One of them came up. Then the rest. They wanted to know if I was a priest. I told them I am a Navy chaplain. They cheered, actually cheered, and crowded in close. They grabbed my hands. They told me their names so I would remember them in my prayers. They asked for a blessing. Me? (They had just been there to see the Pope and they are asking me for a blessing?) I wrote one in English on my phone’s Google Translate, then offered it to them in my botched Italian. Some of them cried after my prayer. I teared up too.
Another of the women, before she let go of my hand, pressed something into my palm. A small, worn medallion, the kind you carry for years. She called it a “miracle medallion.” She had no idea how much I needed it. I immediately thought I should give it to my fifteen-year-old, who is trying to negotiate being a teenager and high school. Then I thought no, I need it too. We all do. The world does.
How does the Pope do this? Every day, every public encounter, for the rest of his life. I am not him, of course, and I am not anywhere near him, of course, and I could barely handle five minutes of this intensity. The hands, the names, the tears, the gift pressed into my palm. After five minutes of being received like that I had to sit down and breathe.

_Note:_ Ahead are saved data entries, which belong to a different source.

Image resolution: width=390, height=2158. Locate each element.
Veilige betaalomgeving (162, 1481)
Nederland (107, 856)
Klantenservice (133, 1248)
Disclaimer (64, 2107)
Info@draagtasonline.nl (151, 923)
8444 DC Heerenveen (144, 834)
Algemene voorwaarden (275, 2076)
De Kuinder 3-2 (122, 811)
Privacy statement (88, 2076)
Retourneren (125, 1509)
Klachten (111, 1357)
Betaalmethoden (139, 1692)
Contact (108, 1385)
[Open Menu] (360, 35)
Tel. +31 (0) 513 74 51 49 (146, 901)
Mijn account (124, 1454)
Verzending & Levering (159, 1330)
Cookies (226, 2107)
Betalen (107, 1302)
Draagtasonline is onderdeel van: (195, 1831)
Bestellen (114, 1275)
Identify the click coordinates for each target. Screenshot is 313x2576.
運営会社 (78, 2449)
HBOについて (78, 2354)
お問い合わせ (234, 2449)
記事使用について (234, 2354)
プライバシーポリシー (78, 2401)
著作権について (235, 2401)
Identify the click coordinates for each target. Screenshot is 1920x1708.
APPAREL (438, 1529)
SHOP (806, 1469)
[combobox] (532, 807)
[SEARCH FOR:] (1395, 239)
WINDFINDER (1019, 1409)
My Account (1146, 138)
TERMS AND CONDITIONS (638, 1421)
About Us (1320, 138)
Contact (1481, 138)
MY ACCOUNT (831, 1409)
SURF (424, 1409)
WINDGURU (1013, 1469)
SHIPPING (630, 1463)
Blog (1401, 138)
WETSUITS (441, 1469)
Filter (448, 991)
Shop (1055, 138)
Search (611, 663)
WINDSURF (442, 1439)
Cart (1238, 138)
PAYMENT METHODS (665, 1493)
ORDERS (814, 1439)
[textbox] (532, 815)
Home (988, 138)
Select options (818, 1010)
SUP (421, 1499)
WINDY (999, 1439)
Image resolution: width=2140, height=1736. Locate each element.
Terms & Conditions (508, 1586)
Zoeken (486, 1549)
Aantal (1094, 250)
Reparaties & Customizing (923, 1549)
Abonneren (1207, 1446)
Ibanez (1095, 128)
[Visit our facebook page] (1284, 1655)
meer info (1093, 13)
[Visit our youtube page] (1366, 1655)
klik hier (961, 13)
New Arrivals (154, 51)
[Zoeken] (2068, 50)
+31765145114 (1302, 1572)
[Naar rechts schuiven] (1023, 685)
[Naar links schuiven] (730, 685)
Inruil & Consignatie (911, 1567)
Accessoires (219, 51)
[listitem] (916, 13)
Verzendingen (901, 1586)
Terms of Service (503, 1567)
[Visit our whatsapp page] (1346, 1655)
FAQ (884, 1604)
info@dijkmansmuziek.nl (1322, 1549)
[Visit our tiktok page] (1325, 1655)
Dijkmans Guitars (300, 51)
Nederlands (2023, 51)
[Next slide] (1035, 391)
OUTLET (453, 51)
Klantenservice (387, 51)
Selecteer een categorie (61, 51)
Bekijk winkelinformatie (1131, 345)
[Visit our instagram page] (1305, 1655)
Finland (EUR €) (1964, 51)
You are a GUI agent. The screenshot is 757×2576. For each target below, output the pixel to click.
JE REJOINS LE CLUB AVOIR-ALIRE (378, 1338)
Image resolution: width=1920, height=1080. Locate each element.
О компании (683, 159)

There is a saying that “you have to see one to be one.” I had not understood, until those women, that the seeing changes the seen too.

* * * * * * * * * * * * *
On the bus ride home my freshman said, unsolicited, “Even though I’m mad at you, I have never seen you so happy.” He had watched me be loved by strangers in a language I do not speak. We spend so much of our lives now looking at faces on screens. We miss the beauty of looking up.
In God’s eyes, we are all kin (Galatians 3:28). There were no strangers on that piazza or at the bus stop. There was a baby being kissed, teenagers holding up a sign that said we embrace you, strangers dancing. There were Anna, Carolina, another Cinzia, Maria, Rita, Theresa, and a fifteen-year-old who, because he did not have his phone, got to see all of it.
We are surrounded by kin we have yet to meet. We are held more often than we know. May we look up.